**Do this**
Update the listing below by replacing "GUI agent" with "interface agent" wherever it occurs, keeping everything else the same.

Entries taken from a collection
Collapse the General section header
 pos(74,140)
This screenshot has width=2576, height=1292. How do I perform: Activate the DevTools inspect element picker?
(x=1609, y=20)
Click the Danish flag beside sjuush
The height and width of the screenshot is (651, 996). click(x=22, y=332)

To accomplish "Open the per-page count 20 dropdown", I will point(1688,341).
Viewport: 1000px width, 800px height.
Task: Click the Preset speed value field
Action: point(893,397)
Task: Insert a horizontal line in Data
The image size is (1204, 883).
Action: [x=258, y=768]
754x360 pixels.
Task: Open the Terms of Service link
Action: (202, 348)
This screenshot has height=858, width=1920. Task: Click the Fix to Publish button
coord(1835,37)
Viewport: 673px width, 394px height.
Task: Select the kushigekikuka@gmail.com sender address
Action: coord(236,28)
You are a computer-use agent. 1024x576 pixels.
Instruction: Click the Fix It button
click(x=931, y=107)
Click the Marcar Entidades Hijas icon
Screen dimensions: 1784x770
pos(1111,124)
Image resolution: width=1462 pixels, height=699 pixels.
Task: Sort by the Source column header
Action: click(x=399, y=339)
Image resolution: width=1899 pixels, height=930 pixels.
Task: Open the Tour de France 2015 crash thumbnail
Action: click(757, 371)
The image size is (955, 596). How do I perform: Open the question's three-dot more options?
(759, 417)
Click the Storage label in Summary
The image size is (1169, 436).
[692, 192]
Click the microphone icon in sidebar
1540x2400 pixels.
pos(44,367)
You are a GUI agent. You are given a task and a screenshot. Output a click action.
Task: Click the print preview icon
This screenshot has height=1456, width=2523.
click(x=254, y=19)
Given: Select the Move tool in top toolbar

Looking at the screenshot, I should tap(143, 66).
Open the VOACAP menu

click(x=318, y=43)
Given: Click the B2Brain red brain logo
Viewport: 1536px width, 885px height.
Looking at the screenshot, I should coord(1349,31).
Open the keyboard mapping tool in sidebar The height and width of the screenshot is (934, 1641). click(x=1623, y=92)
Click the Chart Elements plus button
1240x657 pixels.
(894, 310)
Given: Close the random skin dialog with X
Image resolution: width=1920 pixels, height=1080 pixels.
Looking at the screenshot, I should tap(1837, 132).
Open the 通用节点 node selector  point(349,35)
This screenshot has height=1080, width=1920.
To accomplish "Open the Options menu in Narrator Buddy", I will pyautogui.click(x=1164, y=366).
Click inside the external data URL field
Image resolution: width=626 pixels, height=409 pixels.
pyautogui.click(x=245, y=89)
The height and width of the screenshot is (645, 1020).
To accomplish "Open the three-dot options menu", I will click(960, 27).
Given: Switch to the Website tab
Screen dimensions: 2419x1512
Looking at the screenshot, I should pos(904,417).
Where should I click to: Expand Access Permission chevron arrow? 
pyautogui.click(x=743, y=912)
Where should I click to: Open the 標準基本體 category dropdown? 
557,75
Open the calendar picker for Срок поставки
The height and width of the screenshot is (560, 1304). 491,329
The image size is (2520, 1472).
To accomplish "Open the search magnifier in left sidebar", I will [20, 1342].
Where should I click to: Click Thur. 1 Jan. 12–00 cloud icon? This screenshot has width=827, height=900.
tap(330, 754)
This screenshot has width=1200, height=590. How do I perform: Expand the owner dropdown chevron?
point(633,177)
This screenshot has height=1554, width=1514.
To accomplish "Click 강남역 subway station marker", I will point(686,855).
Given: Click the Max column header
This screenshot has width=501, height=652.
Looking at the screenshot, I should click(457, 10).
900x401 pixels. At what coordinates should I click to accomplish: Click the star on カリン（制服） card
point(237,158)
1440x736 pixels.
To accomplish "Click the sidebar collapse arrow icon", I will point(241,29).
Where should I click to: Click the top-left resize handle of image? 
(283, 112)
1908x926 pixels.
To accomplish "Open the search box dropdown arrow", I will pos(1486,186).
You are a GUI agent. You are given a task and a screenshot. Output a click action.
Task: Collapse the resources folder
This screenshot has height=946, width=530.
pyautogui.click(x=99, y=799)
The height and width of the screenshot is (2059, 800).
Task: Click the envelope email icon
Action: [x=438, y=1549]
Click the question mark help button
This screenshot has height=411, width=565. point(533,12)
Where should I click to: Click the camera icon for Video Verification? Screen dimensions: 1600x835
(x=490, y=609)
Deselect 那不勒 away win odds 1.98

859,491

**Response**
Collapse the General section header
 pos(74,140)
This screenshot has width=2576, height=1292. How do I perform: Activate the DevTools inspect element picker?
(x=1609, y=20)
Click the Danish flag beside sjuush
The height and width of the screenshot is (651, 996). click(x=22, y=332)

To accomplish "Open the per-page count 20 dropdown", I will point(1688,341).
Viewport: 1000px width, 800px height.
Task: Click the Preset speed value field
Action: point(893,397)
Task: Insert a horizontal line in Data
The image size is (1204, 883).
Action: [x=258, y=768]
754x360 pixels.
Task: Open the Terms of Service link
Action: (202, 348)
This screenshot has height=858, width=1920. Task: Click the Fix to Publish button
coord(1835,37)
Viewport: 673px width, 394px height.
Task: Select the kushigekikuka@gmail.com sender address
Action: coord(236,28)
You are a computer-use agent. 1024x576 pixels.
Instruction: Click the Fix It button
click(x=931, y=107)
Click the Marcar Entidades Hijas icon
Screen dimensions: 1784x770
pos(1111,124)
Image resolution: width=1462 pixels, height=699 pixels.
Task: Sort by the Source column header
Action: click(x=399, y=339)
Image resolution: width=1899 pixels, height=930 pixels.
Task: Open the Tour de France 2015 crash thumbnail
Action: click(757, 371)
The image size is (955, 596). How do I perform: Open the question's three-dot more options?
(759, 417)
Click the Storage label in Summary
The image size is (1169, 436).
[692, 192]
Click the microphone icon in sidebar
1540x2400 pixels.
pos(44,367)
You are a interface agent. You are given a task and a screenshot. Output a click action.
Task: Click the print preview icon
This screenshot has height=1456, width=2523.
click(x=254, y=19)
Given: Select the Move tool in top toolbar

Looking at the screenshot, I should tap(143, 66).
Open the VOACAP menu

click(x=318, y=43)
Given: Click the B2Brain red brain logo
Viewport: 1536px width, 885px height.
Looking at the screenshot, I should coord(1349,31).
Open the keyboard mapping tool in sidebar The height and width of the screenshot is (934, 1641). click(x=1623, y=92)
Click the Chart Elements plus button
1240x657 pixels.
(894, 310)
Given: Close the random skin dialog with X
Image resolution: width=1920 pixels, height=1080 pixels.
Looking at the screenshot, I should tap(1837, 132).
Open the 通用节点 node selector  point(349,35)
This screenshot has height=1080, width=1920.
To accomplish "Open the Options menu in Narrator Buddy", I will pyautogui.click(x=1164, y=366).
Click inside the external data URL field
Image resolution: width=626 pixels, height=409 pixels.
pyautogui.click(x=245, y=89)
The height and width of the screenshot is (645, 1020).
To accomplish "Open the three-dot options menu", I will click(960, 27).
Given: Switch to the Website tab
Screen dimensions: 2419x1512
Looking at the screenshot, I should pos(904,417).
Where should I click to: Expand Access Permission chevron arrow? 
pyautogui.click(x=743, y=912)
Where should I click to: Open the 標準基本體 category dropdown? 
557,75
Open the calendar picker for Срок поставки
The height and width of the screenshot is (560, 1304). 491,329
The image size is (2520, 1472).
To accomplish "Open the search magnifier in left sidebar", I will [20, 1342].
Where should I click to: Click Thur. 1 Jan. 12–00 cloud icon? This screenshot has width=827, height=900.
tap(330, 754)
This screenshot has width=1200, height=590. How do I perform: Expand the owner dropdown chevron?
point(633,177)
This screenshot has height=1554, width=1514.
To accomplish "Click 강남역 subway station marker", I will point(686,855).
Given: Click the Max column header
This screenshot has width=501, height=652.
Looking at the screenshot, I should click(457, 10).
900x401 pixels. At what coordinates should I click to accomplish: Click the star on カリン（制服） card
point(237,158)
1440x736 pixels.
To accomplish "Click the sidebar collapse arrow icon", I will point(241,29).
Where should I click to: Click the top-left resize handle of image? 
(283, 112)
1908x926 pixels.
To accomplish "Open the search box dropdown arrow", I will pos(1486,186).
You are a interface agent. You are given a task and a screenshot. Output a click action.
Task: Collapse the resources folder
This screenshot has height=946, width=530.
pyautogui.click(x=99, y=799)
The height and width of the screenshot is (2059, 800).
Task: Click the envelope email icon
Action: [x=438, y=1549]
Click the question mark help button
This screenshot has height=411, width=565. point(533,12)
Where should I click to: Click the camera icon for Video Verification? Screen dimensions: 1600x835
(x=490, y=609)
Deselect 那不勒 away win odds 1.98

859,491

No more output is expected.